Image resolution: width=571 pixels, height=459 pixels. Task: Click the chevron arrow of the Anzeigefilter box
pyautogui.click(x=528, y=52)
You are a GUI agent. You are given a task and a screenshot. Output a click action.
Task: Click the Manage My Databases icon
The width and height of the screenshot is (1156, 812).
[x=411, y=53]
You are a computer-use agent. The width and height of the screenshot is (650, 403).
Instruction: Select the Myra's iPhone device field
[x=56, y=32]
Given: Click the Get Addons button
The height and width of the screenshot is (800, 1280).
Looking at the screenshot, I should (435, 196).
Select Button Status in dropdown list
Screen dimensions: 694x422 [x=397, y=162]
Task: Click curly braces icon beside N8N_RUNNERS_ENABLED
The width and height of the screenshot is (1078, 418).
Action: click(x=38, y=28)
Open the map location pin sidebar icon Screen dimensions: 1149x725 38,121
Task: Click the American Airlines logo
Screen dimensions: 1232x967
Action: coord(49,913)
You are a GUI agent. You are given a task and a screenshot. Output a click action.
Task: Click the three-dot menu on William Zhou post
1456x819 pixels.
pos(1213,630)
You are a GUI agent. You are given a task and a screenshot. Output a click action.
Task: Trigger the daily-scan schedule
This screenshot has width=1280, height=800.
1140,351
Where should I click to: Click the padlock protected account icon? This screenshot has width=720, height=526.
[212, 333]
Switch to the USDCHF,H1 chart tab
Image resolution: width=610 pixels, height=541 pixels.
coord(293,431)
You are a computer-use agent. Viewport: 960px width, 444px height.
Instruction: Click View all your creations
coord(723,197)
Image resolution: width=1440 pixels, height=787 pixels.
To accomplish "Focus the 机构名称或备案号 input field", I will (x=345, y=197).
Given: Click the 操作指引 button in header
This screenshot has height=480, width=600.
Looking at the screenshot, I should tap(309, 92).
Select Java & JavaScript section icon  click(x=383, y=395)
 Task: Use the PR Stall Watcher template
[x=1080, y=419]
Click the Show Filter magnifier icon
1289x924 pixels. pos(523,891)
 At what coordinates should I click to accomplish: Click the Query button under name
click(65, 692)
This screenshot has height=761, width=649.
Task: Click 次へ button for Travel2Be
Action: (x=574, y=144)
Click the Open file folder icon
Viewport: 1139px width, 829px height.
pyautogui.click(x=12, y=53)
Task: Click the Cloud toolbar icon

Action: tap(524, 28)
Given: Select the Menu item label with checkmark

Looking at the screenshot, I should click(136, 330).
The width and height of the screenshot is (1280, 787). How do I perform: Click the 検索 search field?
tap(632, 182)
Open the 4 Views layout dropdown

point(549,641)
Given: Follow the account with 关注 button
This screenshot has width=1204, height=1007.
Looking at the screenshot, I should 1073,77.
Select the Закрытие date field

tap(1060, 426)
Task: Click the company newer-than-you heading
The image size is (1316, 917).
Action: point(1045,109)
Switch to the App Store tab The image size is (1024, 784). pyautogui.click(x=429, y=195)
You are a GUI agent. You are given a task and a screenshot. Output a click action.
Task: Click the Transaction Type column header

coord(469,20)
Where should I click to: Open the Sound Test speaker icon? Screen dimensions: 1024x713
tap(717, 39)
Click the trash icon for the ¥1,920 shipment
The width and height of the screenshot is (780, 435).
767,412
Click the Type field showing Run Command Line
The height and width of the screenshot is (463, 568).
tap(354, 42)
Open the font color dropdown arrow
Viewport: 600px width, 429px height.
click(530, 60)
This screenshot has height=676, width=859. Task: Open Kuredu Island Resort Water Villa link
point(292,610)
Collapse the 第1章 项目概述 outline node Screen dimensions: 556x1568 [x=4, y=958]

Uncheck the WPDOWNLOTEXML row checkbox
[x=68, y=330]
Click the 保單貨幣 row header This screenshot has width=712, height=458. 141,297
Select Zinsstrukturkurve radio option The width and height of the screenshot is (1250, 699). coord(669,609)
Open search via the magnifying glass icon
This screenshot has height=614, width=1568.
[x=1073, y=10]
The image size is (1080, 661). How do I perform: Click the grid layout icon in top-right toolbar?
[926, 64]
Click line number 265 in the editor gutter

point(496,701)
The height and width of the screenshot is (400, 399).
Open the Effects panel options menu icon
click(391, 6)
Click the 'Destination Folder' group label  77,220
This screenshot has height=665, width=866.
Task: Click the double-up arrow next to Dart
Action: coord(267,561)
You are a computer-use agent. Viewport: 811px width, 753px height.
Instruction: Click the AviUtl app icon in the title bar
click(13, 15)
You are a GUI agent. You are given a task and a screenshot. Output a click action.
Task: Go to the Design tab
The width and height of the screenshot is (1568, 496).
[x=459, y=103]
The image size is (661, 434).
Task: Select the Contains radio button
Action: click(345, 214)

——

_Exercise brief_
Scan the data above for the string "computer". Copy every line in which it appears.

_Response to the task_
You are a computer-use agent. The width and height of the screenshot is (650, 403).
You are a computer-use agent. Viewport: 960px width, 444px height.
You are a computer-use agent. Viewport: 811px width, 753px height.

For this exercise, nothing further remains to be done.